Jak wracać, to pomagając drużynie, a w przypadku golkipera, z czystym kontem. – To była przyjemność. Cały czas byłem pod prądem. Przegrywałem rywalizację, musiałem to uszanować. Byłem cały czas z drużyną. Przyszedł czas, że byłem potrzebny. To czysta przyjemność wyjść i pomóc zespołowi z tyłu. Mamy cel. Trzeba punktować, zwłaszcza u siebie. Jesteśmy tu bardzo mocni. Cieszymy się, ale już powoli myślimy o to, co za tydzień – przyznał Forenc.

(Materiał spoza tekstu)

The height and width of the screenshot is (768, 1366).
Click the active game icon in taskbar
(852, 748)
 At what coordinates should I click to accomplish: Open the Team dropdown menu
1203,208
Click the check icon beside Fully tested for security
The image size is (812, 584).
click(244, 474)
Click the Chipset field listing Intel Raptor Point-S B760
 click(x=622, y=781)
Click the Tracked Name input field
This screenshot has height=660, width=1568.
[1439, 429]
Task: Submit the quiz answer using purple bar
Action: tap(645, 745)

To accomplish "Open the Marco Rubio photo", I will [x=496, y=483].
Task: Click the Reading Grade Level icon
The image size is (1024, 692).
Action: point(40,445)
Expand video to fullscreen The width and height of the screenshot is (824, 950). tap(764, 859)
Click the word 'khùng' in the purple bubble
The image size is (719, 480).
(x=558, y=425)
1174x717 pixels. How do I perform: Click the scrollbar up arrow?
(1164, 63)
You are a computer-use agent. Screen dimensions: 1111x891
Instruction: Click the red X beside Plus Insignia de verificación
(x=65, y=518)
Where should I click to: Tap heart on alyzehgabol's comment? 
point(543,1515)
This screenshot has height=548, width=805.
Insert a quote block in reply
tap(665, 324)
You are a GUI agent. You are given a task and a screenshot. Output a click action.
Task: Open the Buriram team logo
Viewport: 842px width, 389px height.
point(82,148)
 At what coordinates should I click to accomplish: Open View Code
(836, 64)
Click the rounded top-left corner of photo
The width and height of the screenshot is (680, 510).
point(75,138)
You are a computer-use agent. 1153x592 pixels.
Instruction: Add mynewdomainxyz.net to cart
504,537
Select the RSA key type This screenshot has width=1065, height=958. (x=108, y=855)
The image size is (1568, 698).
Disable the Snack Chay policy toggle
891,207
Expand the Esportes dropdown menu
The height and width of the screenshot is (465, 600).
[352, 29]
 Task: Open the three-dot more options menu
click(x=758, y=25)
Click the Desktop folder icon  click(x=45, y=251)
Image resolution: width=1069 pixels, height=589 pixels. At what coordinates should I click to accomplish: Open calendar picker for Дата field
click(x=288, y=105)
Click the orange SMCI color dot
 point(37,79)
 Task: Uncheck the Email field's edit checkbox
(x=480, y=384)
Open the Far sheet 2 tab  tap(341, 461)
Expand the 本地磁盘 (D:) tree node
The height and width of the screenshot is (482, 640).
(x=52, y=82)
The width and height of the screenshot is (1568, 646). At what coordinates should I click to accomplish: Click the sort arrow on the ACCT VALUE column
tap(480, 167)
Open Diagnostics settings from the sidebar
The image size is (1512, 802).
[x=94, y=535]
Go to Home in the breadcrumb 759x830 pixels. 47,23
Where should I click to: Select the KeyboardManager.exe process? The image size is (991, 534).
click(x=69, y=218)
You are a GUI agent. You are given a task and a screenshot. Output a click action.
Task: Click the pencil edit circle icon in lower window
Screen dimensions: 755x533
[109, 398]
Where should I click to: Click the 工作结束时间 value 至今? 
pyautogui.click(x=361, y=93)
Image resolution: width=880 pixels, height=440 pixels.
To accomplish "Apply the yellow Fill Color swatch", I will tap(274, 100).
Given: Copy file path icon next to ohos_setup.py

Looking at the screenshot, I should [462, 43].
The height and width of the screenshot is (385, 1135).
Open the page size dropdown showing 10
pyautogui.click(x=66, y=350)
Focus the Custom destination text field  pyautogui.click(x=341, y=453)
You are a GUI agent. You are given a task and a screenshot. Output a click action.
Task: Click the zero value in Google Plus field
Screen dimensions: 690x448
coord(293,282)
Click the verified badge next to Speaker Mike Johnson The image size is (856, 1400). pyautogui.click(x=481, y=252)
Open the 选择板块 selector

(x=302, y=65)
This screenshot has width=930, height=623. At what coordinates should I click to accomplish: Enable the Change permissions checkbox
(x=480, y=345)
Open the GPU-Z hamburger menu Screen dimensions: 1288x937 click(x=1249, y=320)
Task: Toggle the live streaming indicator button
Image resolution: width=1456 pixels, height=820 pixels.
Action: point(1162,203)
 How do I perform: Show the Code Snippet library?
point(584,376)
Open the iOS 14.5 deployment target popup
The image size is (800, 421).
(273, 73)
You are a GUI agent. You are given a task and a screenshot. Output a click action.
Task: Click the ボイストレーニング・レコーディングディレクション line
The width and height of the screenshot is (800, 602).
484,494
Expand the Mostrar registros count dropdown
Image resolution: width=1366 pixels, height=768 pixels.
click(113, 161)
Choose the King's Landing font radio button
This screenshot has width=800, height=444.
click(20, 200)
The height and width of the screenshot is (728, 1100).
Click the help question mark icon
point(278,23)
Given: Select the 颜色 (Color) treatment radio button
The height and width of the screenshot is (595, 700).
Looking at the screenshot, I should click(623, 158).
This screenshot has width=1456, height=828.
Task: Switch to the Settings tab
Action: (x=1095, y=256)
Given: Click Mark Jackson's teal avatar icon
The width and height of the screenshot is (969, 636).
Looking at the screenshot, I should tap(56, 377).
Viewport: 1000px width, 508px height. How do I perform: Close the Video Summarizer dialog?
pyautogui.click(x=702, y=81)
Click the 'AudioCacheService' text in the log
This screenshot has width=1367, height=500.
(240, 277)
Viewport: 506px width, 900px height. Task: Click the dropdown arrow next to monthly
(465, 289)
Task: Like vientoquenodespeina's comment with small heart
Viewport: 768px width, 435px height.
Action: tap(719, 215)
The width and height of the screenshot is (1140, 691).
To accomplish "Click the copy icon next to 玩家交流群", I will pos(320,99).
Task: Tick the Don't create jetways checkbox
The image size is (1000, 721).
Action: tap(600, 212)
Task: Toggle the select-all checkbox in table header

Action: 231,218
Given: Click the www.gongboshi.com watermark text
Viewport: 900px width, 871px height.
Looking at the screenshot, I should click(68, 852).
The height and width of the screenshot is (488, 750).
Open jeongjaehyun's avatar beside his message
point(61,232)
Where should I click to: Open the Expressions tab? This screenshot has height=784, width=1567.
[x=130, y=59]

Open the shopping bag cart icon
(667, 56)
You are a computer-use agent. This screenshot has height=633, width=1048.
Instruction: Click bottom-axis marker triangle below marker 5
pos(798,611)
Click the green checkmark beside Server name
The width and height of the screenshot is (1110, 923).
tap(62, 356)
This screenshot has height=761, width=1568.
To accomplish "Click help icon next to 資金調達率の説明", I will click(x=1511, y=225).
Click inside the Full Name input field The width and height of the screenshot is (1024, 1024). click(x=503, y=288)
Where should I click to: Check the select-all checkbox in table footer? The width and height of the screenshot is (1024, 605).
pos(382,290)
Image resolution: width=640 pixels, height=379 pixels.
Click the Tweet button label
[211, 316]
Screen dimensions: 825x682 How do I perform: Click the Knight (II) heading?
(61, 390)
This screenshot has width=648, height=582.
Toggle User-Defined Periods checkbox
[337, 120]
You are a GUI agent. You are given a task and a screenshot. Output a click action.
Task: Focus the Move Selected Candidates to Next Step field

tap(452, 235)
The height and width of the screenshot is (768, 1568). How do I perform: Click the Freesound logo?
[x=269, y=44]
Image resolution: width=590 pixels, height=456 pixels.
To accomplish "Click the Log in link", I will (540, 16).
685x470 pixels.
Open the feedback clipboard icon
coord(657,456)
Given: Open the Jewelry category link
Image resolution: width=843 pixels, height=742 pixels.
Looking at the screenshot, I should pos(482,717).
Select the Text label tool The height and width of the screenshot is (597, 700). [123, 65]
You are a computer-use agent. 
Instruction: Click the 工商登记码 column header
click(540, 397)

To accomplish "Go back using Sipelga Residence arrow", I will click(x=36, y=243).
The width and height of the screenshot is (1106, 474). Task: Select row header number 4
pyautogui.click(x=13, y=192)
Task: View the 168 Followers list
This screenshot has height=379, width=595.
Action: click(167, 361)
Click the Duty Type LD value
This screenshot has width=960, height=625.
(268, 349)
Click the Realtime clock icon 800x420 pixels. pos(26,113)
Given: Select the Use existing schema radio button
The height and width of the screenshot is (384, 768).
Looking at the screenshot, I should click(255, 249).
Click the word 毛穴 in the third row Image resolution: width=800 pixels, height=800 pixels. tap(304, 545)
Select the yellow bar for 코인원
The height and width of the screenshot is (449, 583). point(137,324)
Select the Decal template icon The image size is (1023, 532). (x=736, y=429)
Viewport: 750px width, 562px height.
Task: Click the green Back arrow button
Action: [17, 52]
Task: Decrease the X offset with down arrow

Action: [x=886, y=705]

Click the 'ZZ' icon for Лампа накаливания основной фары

W szeregach Korony bramkarz wykonał dobrą pracę. Mniej szczęścia mieli rywale, których golkiper sprokurował jedyną bramkę sobotniej rywalizacji. – Warunki były trudne. W pewnej chwili zaczął prószyć śnieg. Zawsze przykro się patrzy, kiedy bramkarz po drugiej stronie popełnia błąd. Sam wiem, jak można się czuć po takim meczu. Najważniejsze, że to nam dało trzy punkty. Wszedłem do bramki, aby dać zespołowi spokój i pewność siebie, którą mam na co dzień. Nie podpalam się. To, że wygrywamy 1:0, to w 96. minucie można popsuć. Jestem od tego, aby dać spokój, nie tylko krzykiem, ale czynem – skwitował.